清明時節雨紛紛,路上行人欲斷魂。借問酒家何處去,牧童遙指杏花村。

一首唐朝杜牧的詩道出了許維的心境。在這細雨紛飛的日子裡,許維的心情始終好不起來,好想借酒澆愁一番。

前些日子為日不落艦隊的誕生而高興,現在便開始為如何開源節流而苦惱萬分,這做人怎麼那麼矛盾!

在大清為官,凡事講究著一個錢字。甭看許維現在貴為一省巡撫,可一樣逃不過這個理。官越大,錢花得越厲害。當然,如果換成一般的滿清巡撫,這收支還能平衡,說不準還大大賺上一筆。可許維這任巡撫,花銷可是整個大清所有督撫之和,因為許維心懷‘叵測’,要養兵,要革新,要創收,故每實行新的一項改革,這原本平衡的財政收支立刻被打破,又需重新找到財政支撐點。

許維把自己關在房內有三天之久,依然整理不出個頭緒來,伸了伸腰,站了起來,大聲朝外面叫道,

“雪兒。”

“少爺,有什麼事嗎?”隨著房門自動彈開,雪兒瞬間便如幽靈般現身於許維的房內,許維也早已是見怪不怪了。

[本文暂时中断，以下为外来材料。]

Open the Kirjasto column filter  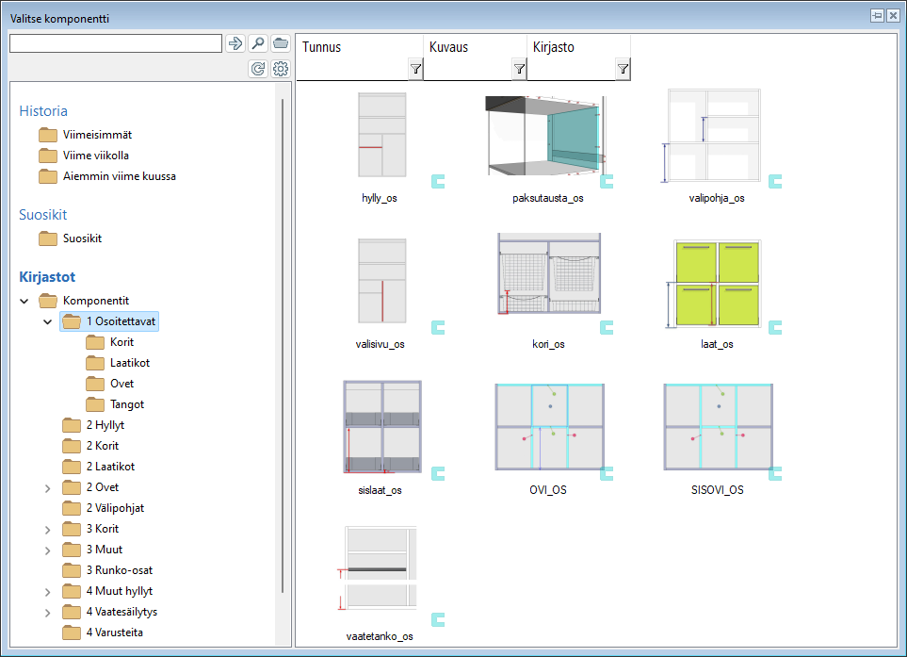pos(623,69)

銀雪已不是吳下阿蒙,在許維的精心點撥之下,武功大有長進,光是輕功就已凌駕於許維之上,飛簷走壁更如家常便飯。而相對而言,許維本身的功夫則是隨著官場上職位的提升而相應的蛻化,說得難聽些,跟動物進化差不多,已是退得精光,與和和大中堂有得比,唯一優勢便是身材尚未如和般變了形狀。銀雪對於許維的安危自然是容不得別人插手。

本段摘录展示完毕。